WHAT TO DO ▸
In the listing below, which lines contain the string "target"? Copy them all.
========================================
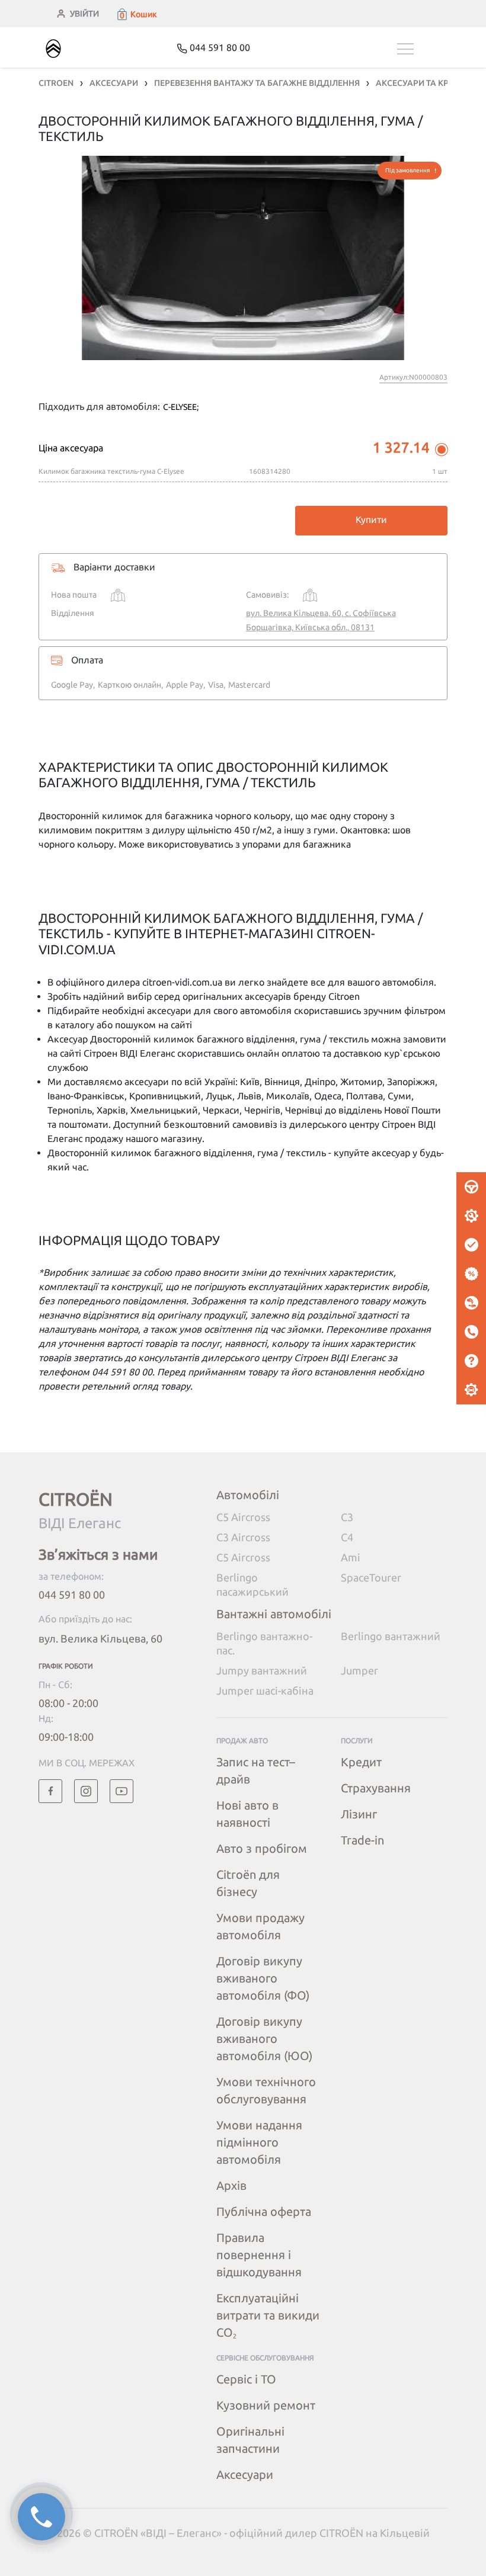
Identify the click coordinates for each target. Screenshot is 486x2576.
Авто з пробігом (261, 1848)
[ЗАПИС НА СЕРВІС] (471, 1216)
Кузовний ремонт (265, 2405)
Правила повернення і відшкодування (259, 2255)
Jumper (359, 1670)
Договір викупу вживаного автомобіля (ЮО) (264, 2038)
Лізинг (359, 1814)
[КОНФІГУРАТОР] (471, 1390)
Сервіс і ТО (246, 2379)
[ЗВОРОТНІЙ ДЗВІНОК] (471, 1332)
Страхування (376, 1788)
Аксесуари (244, 2474)
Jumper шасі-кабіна (265, 1690)
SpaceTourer (371, 1577)
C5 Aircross (243, 1517)
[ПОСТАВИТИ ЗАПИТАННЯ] (471, 1361)
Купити (371, 519)
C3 (347, 1517)
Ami (350, 1557)
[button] (136, 14)
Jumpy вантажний (261, 1670)
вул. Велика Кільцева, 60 (100, 1638)
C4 (347, 1537)
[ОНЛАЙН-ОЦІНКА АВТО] (471, 1245)
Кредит (361, 1762)
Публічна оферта (263, 2211)
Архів (231, 2185)
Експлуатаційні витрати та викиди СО (267, 2315)
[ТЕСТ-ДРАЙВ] (471, 1187)
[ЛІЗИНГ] (471, 1303)
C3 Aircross (243, 1537)
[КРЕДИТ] (471, 1274)
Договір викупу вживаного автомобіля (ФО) (262, 1978)
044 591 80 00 (72, 1594)
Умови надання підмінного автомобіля (259, 2142)
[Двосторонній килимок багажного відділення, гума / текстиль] (243, 258)
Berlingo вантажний (390, 1636)
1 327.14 (401, 447)
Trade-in (362, 1840)
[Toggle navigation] (422, 49)
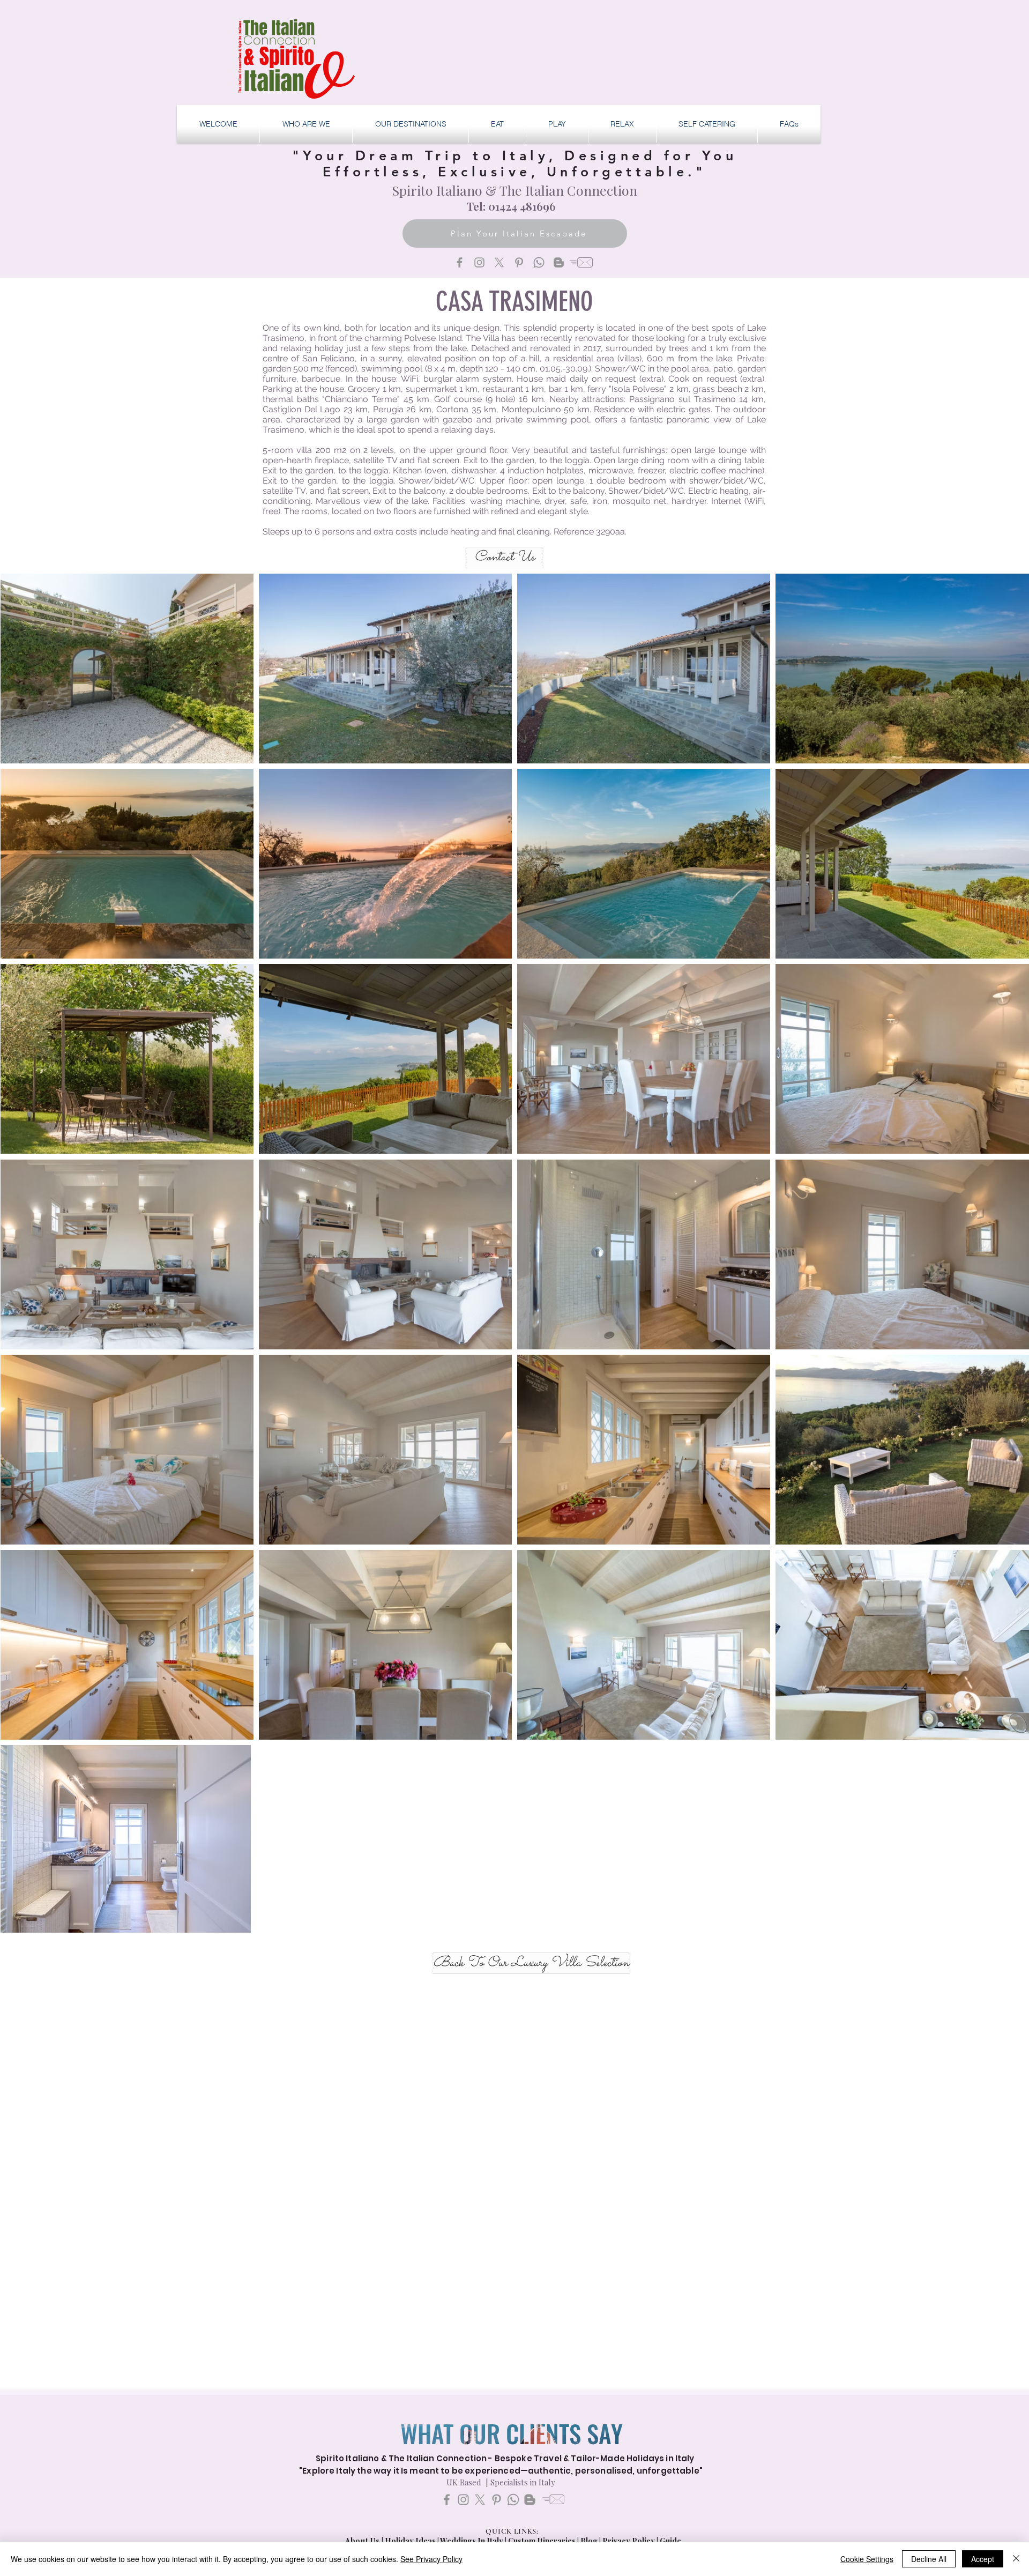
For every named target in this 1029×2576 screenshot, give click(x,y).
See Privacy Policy (431, 2558)
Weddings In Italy (472, 2541)
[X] (499, 262)
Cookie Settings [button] (866, 2558)
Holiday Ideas (411, 2541)
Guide (670, 2541)
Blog (589, 2541)
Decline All (928, 2558)
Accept (982, 2558)
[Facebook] (459, 262)
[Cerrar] (1016, 2558)
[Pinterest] (519, 262)
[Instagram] (479, 262)
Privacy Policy (628, 2541)
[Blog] (558, 262)
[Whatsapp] (539, 262)
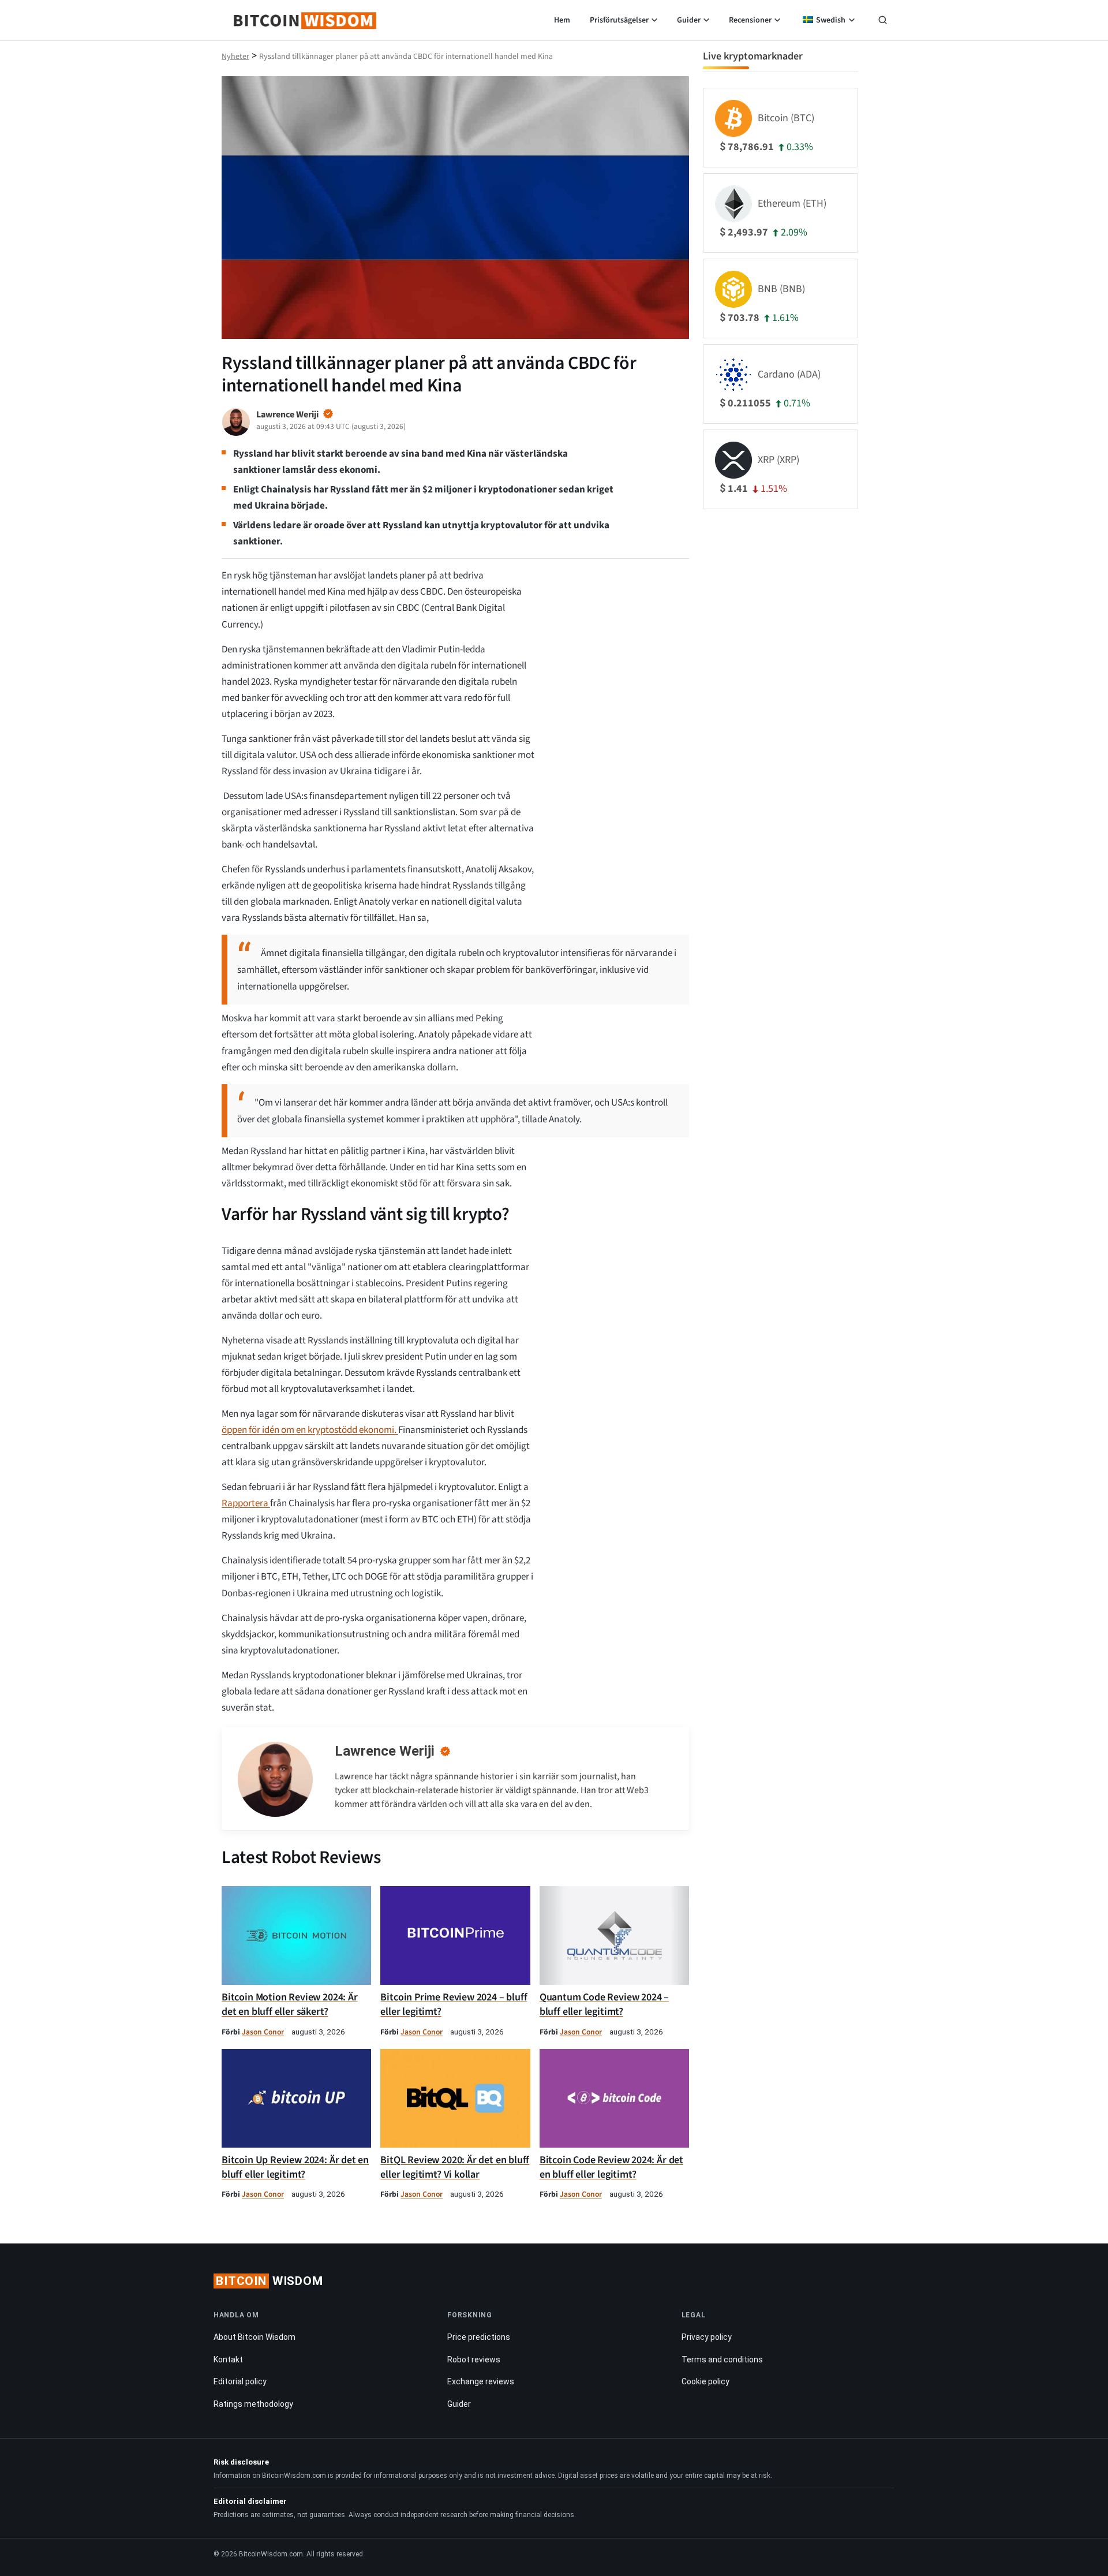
========================================
TASK SOLUTION ▸
Identify the click coordinates for each target. Screenshot is 486x2576.
For every named target in this 1029×2576 screenshot, give click(x,y).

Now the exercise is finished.